• **Prompt**
Every entry needs to be given again exactly as it reads.

• **Input material**

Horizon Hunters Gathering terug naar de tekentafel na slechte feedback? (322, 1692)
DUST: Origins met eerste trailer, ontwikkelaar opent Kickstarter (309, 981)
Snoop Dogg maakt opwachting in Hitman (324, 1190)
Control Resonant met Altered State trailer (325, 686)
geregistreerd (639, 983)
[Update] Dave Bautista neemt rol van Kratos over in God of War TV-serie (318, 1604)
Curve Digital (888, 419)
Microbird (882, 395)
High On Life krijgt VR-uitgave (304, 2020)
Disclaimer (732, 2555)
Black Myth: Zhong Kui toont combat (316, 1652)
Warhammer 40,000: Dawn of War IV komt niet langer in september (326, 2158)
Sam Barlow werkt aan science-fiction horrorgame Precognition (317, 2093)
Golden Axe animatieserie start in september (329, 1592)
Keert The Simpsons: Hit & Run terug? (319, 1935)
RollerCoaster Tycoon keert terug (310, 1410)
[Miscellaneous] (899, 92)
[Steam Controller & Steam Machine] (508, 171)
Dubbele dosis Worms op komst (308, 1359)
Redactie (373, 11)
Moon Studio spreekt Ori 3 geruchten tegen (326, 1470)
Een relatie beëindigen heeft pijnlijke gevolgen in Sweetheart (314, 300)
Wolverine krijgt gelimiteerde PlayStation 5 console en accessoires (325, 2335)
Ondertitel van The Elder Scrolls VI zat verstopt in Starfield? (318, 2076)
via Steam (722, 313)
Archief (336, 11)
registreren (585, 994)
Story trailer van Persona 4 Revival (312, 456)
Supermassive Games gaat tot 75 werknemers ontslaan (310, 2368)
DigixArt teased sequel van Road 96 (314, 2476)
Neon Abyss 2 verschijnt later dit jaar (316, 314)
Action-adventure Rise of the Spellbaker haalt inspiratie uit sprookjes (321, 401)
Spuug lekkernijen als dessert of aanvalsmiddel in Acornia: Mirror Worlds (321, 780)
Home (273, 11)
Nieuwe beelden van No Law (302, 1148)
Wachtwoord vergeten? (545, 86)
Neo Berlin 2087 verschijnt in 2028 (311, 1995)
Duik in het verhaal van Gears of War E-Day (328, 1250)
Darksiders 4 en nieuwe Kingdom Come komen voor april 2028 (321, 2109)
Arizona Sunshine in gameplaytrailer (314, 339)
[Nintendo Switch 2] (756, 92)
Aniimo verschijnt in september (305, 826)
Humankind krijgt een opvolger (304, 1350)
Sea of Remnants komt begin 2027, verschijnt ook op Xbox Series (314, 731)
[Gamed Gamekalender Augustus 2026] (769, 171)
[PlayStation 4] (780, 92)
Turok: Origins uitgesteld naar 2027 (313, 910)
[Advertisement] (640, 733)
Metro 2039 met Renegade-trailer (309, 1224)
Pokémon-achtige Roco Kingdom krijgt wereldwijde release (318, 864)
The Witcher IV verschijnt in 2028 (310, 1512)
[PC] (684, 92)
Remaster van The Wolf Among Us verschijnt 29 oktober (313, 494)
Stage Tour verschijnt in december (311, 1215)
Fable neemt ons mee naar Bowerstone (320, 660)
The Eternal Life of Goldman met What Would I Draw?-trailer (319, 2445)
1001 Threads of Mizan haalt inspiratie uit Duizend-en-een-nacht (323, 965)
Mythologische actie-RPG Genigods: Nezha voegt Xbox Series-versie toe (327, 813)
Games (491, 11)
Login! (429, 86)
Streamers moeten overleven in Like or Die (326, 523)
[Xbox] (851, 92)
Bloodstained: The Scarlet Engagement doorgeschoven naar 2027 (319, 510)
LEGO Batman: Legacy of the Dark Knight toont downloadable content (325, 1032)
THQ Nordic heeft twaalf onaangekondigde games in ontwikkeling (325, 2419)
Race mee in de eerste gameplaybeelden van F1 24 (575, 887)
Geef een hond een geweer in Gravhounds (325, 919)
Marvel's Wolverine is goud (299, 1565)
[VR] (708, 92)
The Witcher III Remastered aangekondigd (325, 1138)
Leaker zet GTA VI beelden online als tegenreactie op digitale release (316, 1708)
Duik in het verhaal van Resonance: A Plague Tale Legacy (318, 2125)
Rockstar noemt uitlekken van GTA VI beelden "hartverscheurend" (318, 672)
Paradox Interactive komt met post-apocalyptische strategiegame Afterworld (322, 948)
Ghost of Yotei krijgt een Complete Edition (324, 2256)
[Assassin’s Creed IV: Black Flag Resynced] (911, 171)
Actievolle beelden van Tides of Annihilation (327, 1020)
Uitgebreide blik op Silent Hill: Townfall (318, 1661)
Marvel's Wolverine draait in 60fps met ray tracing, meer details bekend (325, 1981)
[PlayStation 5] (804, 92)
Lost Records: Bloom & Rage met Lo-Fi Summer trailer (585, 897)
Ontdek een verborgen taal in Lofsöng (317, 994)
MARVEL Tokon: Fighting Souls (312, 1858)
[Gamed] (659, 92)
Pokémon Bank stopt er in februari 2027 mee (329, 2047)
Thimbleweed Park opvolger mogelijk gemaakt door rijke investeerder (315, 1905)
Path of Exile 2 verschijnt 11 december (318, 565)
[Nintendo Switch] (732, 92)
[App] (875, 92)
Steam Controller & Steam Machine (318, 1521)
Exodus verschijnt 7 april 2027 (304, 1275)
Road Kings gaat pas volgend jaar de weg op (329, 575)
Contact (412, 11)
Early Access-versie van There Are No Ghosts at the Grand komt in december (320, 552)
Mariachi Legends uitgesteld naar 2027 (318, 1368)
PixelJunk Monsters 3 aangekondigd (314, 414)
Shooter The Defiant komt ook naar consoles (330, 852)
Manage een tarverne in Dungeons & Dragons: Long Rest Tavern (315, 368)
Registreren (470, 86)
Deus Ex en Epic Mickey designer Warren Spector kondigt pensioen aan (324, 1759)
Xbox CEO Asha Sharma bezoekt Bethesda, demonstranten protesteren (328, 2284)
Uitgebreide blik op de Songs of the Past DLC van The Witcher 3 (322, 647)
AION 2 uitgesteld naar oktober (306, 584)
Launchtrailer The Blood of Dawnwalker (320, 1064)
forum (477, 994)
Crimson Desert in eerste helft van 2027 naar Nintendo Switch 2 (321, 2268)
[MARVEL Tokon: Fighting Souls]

• **Answer to this task**
Horizon Hunters Gathering terug naar de tekentafel na slechte feedback? (322, 1692)
DUST: Origins met eerste trailer, ontwikkelaar opent Kickstarter (309, 981)
Snoop Dogg maakt opwachting in Hitman (324, 1190)
Control Resonant met Altered State trailer (325, 686)
geregistreerd (639, 983)
[Update] Dave Bautista neemt rol van Kratos over in God of War TV-serie (318, 1604)
Curve Digital (888, 419)
Microbird (882, 395)
High On Life krijgt VR-uitgave (304, 2020)
Disclaimer (732, 2555)
Black Myth: Zhong Kui toont combat (316, 1652)
Warhammer 40,000: Dawn of War IV komt niet langer in september (326, 2158)
Sam Barlow werkt aan science-fiction horrorgame Precognition (317, 2093)
Golden Axe animatieserie start in september (329, 1592)
Keert The Simpsons: Hit & Run terug? (319, 1935)
RollerCoaster Tycoon keert terug (310, 1410)
[Miscellaneous] (899, 92)
[Steam Controller & Steam Machine] (508, 171)
Dubbele dosis Worms op komst (308, 1359)
Redactie (373, 11)
Moon Studio spreekt Ori 3 geruchten tegen (326, 1470)
Een relatie beëindigen heeft pijnlijke gevolgen in Sweetheart (314, 300)
Wolverine krijgt gelimiteerde PlayStation 5 console en accessoires (325, 2335)
Ondertitel van The Elder Scrolls VI zat verstopt in Starfield? (318, 2076)
via Steam (722, 313)
Archief (336, 11)
registreren (585, 994)
Story trailer van Persona 4 Revival (312, 456)
Supermassive Games gaat tot 75 werknemers ontslaan (310, 2368)
DigixArt teased sequel van Road 96 (314, 2476)
Neon Abyss 2 verschijnt later dit jaar (316, 314)
Action-adventure Rise of the Spellbaker haalt inspiratie uit sprookjes (321, 401)
Spuug lekkernijen als dessert of aanvalsmiddel in Acornia: Mirror Worlds (321, 780)
Home (273, 11)
Nieuwe beelden van No Law (302, 1148)
Wachtwoord vergeten? (545, 86)
Neo Berlin 2087 verschijnt in 2028 (311, 1995)
Duik in het verhaal van Gears of War E-Day (328, 1250)
Darksiders 4 en nieuwe Kingdom Come komen voor april 2028 (321, 2109)
Arizona Sunshine in gameplaytrailer (314, 339)
[Nintendo Switch 2] (756, 92)
Aniimo verschijnt in september (305, 826)
Humankind krijgt een opvolger (304, 1350)
Sea of Remnants komt begin 2027, verschijnt ook op Xbox Series (314, 731)
[Gamed Gamekalender Augustus 2026] (769, 171)
[PlayStation 4] (780, 92)
Turok: Origins uitgesteld naar 2027 (313, 910)
[Advertisement] (640, 733)
Metro 2039 met Renegade-trailer (309, 1224)
Pokémon-achtige Roco Kingdom krijgt wereldwijde release (318, 864)
The Witcher IV verschijnt in 2028 (310, 1512)
[PC] (684, 92)
Remaster van The Wolf Among Us verschijnt 29 oktober (313, 494)
Stage Tour verschijnt in december (311, 1215)
Fable neemt ons mee naar Bowerstone (320, 660)
The Eternal Life of Goldman met What Would I Draw?-trailer (319, 2445)
1001 Threads of Mizan haalt inspiratie uit Duizend-en-een-nacht (323, 965)
Mythologische actie-RPG Genigods: Nezha voegt Xbox Series-versie toe (327, 813)
Games (491, 11)
Login! (429, 86)
Streamers moeten overleven in Like or Die (326, 523)
[Xbox] (851, 92)
Bloodstained: The Scarlet Engagement doorgeschoven naar 2027 (319, 510)
LEGO Batman: Legacy of the Dark Knight toont downloadable content (325, 1032)
THQ Nordic heeft twaalf onaangekondigde games in ontwikkeling (325, 2419)
Race mee in de eerste gameplaybeelden van F1 24 (575, 887)
Geef een hond een geweer in Gravhounds (325, 919)
Marvel's Wolverine is goud (299, 1565)
[VR] (708, 92)
The Witcher III Remastered aangekondigd (325, 1138)
Leaker zet GTA VI beelden online als tegenreactie op digitale release (316, 1708)
Duik in het verhaal van Resonance: A Plague Tale Legacy (318, 2125)
Rockstar noemt uitlekken van GTA VI beelden "hartverscheurend" (318, 672)
Paradox Interactive komt met post-apocalyptische strategiegame Afterworld (322, 948)
Ghost of Yotei krijgt een Complete Edition (324, 2256)
[Assassin’s Creed IV: Black Flag Resynced] (911, 171)
Actievolle beelden van Tides of Annihilation (327, 1020)
Uitgebreide blik op Silent Hill: Townfall (318, 1661)
Marvel's Wolverine draait in 60fps met ray tracing, meer details bekend (325, 1981)
[PlayStation 5] (804, 92)
Lost Records: Bloom & Rage met Lo-Fi Summer trailer (585, 897)
Ontdek een verborgen taal in Lofsöng (317, 994)
MARVEL Tokon: Fighting Souls (312, 1858)
[Gamed] (659, 92)
Pokémon Bank stopt er in februari 2027 mee (329, 2047)
Thimbleweed Park opvolger mogelijk gemaakt door rijke investeerder (315, 1905)
Path of Exile 2 verschijnt 11 december (318, 565)
[Nintendo Switch] (732, 92)
[App] (875, 92)
Steam Controller & Steam Machine (318, 1521)
Exodus verschijnt 7 april 2027 (304, 1275)
Road Kings gaat pas volgend jaar de weg op (329, 575)
Contact (412, 11)
Early Access-versie van There Are No Ghosts at the Grand komt in december (320, 552)
Mariachi Legends uitgesteld naar 2027 (318, 1368)
PixelJunk Monsters 3 aangekondigd (314, 414)
Shooter The Defiant komt ook naar consoles (330, 852)
Manage een tarverne in Dungeons & Dragons: Long Rest Tavern (315, 368)
Registreren (470, 86)
Deus Ex en Epic Mickey designer Warren Spector kondigt pensioen aan (324, 1759)
Xbox CEO Asha Sharma bezoekt Bethesda, demonstranten protesteren (328, 2284)
Uitgebreide blik op de Songs of the Past DLC van The Witcher 3 (322, 647)
AION 2 uitgesteld naar oktober (306, 584)
Launchtrailer The Blood of Dawnwalker (320, 1064)
forum (477, 994)
Crimson Desert in eerste helft van 2027 naar Nintendo Switch 2 (321, 2268)
[MARVEL Tokon: Fighting Souls]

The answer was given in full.